26 agosto, 2021
, Cooperativa

“JUVENTUD PODEROSA“

Juventudes Entre Ríos

Son las 5 de la mañana en Paraná, Entre Ríos. Desde el SUM municipal San Jorge se alcanzan a ver las hileras de casitas del barrio Gaucho Rivero que bajan hacia el Río Paraná. Aún es de noche, y todavía faltan un par de horas para poder verlas con la luz del día. Sin embargo, adentro ya se está encendiendo el horno que albergará decenas de bandejas de panes de la Cooperativa de Panificación Timy de La Poderosa, pensada para brindarle una salida laboral a jóvenes en situación de consumo problemático.

Gisela Zapata, una de las referentas del barrio, conoce bien el trabajo diario: “Actualmente trabajan seis pibes de entre 18 y 20 años, todos los días. Sacan los costos, compran los insumos, amasan, hornean el pan y salen a venderlo». Su hijo Tomás es uno de los trabajadores de la cooperativa: “Al haber vivido lo que viví con Tomi, que atravesó una situación de consumo problemático, volqué mi experiencia acá para que no sólo él se salvara, sino todos los pibes; a los chicos les faltan oportunidades”.

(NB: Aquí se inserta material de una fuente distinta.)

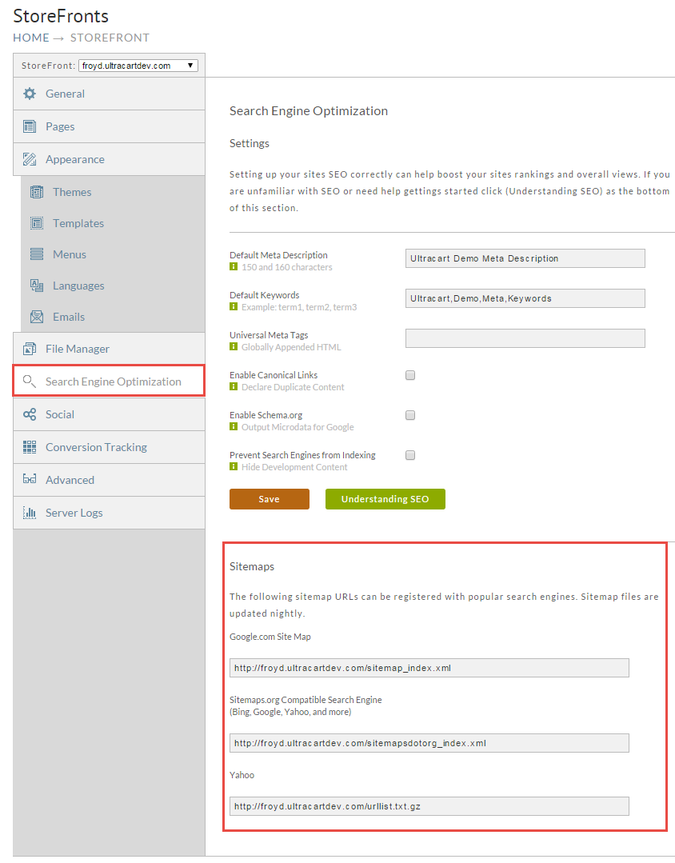Collapse the Appearance menu section

pyautogui.click(x=109, y=160)
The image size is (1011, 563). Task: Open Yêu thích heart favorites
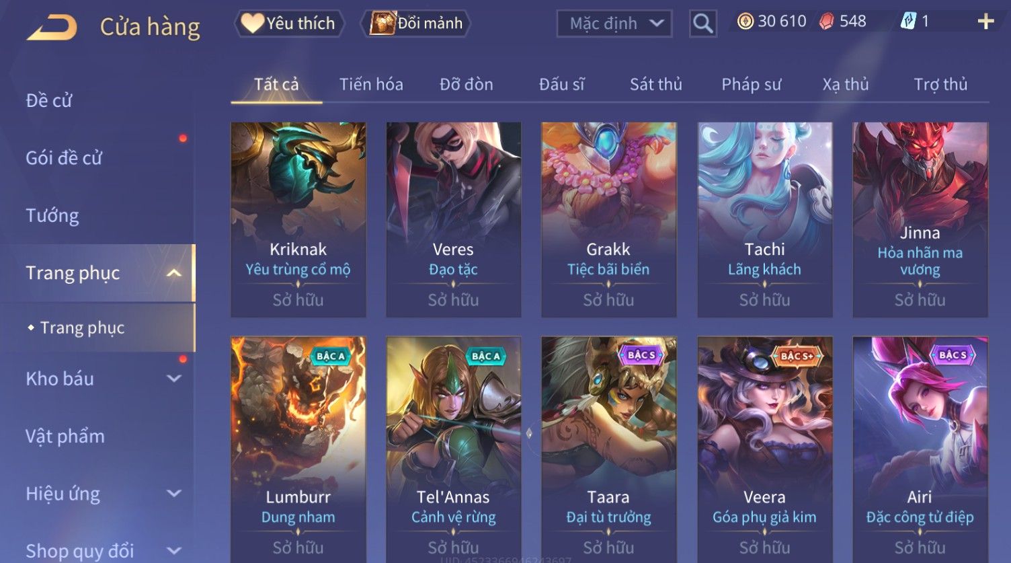pos(289,24)
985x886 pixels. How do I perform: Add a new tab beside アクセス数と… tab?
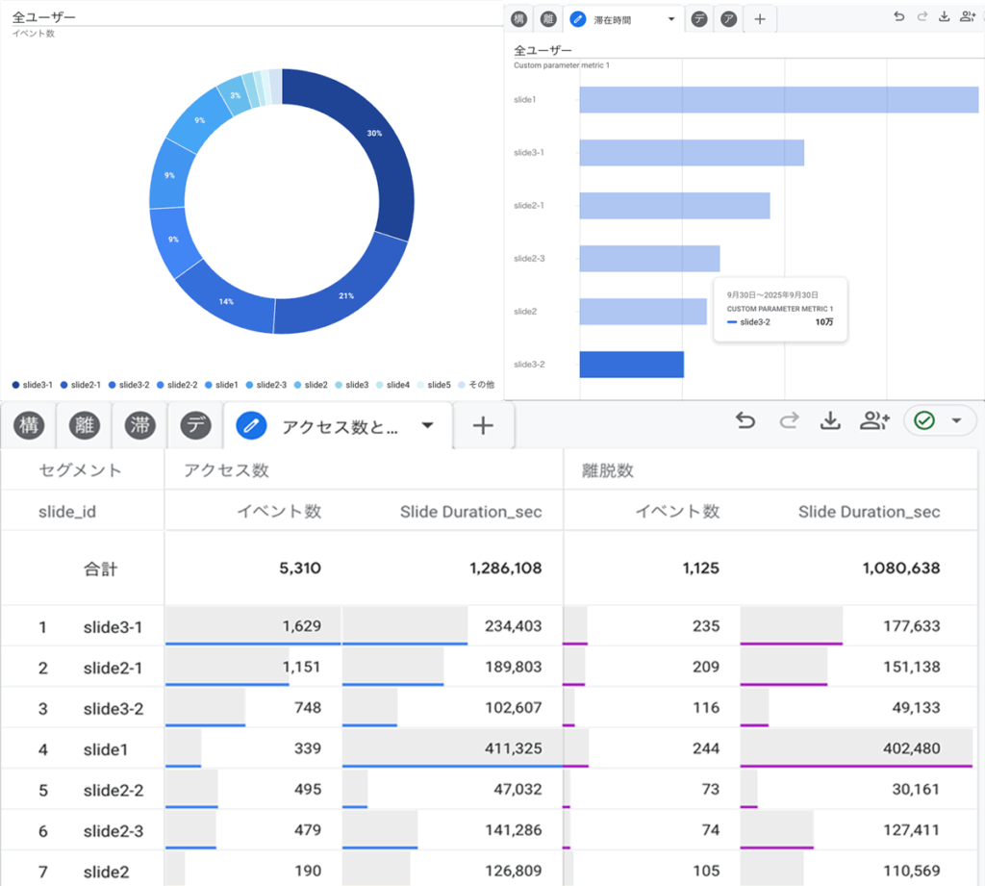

El consumo problemático es el último eslabón de un montón de carencias estructurales que se marcan a fuego en los caminos de pibas y pibes de cualquiera de nuestras barriadas, y Alexis lo sabe: “Es uno de los mayores problemas del barrio, junto con la pobreza y la falta de trabajo”. Gisela lucha contra la desidia hace mucho tiempo, y la denuncia: “El Estado no hace nada por nuestros chicos. Muchas veces fui al hospital con mi hijo fuera de sí y me cerraban las puertas. La única salida que ofrecen es encerrarlos en centros de rehabilitación, pero no sirven porque salen peor de lo que entran o terminan muriendo ahí mismo”.

Son las 7 en punto. Los pibes preparan las bolsas, salen de la cooperativa y sus cuerpos comienzan a achicarse a medida que avanzan por la calle Indio Beguaes, listos para golpear las puertas de sus vecinos y ofrecerle al barrio Gaucho Rivero el pan de cada día.